Individuals frequently can chose to not use a car, of course. Still, it's not realistic for everyone or all the time, especially in a society built for automobile use.

> by the time people are confronted with the health impacts of cars, agriculture subsidies, for-profit healthcare, etc. it is likely that drugs will be necessary

My point is that there are other treatments for illness. I doubt it's a coincidence that this patentable technology is so relied on in a hyper-capitalist society; other countries with better health outcomes use far fewer pills, iirc. Who will fund the large-scale study that says a valuable pill is unnecessary?



> Individuals frequently can chose to not use a car, of course

To some extent, yes, but my point was that it’s not realistic for many people because we treat walkable neighborhoods like luxuries. If you wake up in your 40s with a bad back and cardio problems because you live in a suburb and drive everywhere, you can’t roll back the clock and build sidewalks, legalize density, or run decent transit and on average don’t have the money to move somewhere dramatically better.

I think a growing number of people, especially younger ones, realize this is unsustainable but it took generations to get here and it’ll take a while to change trajectories, too. If gas prices had stayed high in the seventies that might have gone differently but a huge percentage of American neighborhoods are designed to minimize physical activity and that’s often enforced by law.


That's what I meant by, it's not realistic for everyone and everywhere.

> I think a growing number of people, especially younger ones, realize this is unsustainable but it took generations to get here and it’ll take a while to change trajectories, too.

Urbanist movements, including walkable communities, are much older than this younger generation. I think within a certain segment - well-educated upper middle class, maybe - it's long had influence.
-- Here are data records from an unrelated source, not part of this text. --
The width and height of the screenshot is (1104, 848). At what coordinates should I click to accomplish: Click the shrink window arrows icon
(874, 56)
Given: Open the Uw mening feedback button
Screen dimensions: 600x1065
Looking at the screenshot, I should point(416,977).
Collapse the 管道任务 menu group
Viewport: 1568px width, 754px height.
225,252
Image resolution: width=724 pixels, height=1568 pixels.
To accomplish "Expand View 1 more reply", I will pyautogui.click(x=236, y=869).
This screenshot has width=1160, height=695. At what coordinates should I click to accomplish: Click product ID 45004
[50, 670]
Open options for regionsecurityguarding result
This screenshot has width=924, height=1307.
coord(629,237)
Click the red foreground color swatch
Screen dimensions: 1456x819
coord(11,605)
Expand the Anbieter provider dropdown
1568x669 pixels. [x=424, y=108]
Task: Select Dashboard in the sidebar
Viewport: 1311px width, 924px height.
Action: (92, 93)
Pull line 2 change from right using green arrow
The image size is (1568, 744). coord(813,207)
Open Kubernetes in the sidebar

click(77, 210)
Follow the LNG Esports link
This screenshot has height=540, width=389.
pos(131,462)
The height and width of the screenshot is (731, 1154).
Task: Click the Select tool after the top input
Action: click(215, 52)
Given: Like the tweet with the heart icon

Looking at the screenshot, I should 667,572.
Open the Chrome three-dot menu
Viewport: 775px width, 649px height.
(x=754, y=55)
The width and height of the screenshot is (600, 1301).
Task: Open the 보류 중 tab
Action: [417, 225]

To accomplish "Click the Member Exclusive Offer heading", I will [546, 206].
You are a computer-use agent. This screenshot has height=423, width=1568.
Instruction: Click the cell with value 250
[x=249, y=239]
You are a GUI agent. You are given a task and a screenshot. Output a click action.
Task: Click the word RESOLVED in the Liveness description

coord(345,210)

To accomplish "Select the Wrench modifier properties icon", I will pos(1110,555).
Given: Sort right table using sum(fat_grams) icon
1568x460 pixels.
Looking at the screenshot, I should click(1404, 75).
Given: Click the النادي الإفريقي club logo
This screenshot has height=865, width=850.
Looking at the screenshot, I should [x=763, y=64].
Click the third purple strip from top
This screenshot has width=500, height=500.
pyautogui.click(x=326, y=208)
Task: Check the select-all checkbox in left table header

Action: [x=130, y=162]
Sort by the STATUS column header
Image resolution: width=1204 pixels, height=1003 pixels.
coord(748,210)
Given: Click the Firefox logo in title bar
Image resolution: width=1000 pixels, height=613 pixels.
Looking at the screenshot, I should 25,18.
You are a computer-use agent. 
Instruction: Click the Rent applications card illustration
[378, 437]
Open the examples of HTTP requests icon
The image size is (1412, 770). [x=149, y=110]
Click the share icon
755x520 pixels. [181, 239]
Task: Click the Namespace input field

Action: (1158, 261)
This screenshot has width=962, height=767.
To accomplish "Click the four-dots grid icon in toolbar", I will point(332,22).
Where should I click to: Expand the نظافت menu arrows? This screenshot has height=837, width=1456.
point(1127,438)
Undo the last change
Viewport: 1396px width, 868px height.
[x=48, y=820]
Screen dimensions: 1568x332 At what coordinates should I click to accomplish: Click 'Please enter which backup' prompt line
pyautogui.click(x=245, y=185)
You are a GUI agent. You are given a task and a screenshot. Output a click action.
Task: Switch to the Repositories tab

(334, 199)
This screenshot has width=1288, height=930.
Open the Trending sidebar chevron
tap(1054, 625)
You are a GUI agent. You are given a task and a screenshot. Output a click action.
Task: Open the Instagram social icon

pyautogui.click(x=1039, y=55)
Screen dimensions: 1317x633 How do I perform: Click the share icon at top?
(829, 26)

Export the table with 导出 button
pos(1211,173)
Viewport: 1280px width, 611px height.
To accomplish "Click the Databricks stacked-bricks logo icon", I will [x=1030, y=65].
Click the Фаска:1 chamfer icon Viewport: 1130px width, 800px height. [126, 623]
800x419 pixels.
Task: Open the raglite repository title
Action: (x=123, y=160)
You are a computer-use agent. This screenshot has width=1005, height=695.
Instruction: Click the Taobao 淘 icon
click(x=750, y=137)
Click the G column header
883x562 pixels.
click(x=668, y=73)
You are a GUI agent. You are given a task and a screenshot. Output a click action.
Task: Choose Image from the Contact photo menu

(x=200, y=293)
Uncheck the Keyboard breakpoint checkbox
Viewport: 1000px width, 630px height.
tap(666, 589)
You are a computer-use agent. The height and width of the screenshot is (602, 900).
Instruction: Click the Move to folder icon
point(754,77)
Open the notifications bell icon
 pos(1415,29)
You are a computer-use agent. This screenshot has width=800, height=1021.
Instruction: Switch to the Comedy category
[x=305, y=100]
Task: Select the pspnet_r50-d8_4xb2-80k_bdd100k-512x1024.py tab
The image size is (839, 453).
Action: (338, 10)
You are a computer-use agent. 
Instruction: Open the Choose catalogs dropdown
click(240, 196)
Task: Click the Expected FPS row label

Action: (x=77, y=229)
I think they need to bring those ideas to other segments of society, which they have a hard time doing.


I definitely don’t think that it’s new to the current young generation but I am optimistic that they might have enough political clout to actually make progress. My neighborhood narrowly avoided becoming a highway in the 60s so we have some older folks who have been fighting car culture since before I was born, but there were a lot of people who didn’t really care because it was more affordable in the past, but their kids are a lot more motivated because it’s so financially non-viable now.

In the United States, the other big factor was recognizing how much it wasn’t just car culture but racism driving things. Despite the current moment, I get the impression that a lot of people are more aware of how much avoiding sidewalks and transit was driven by racism and just hurt everyone.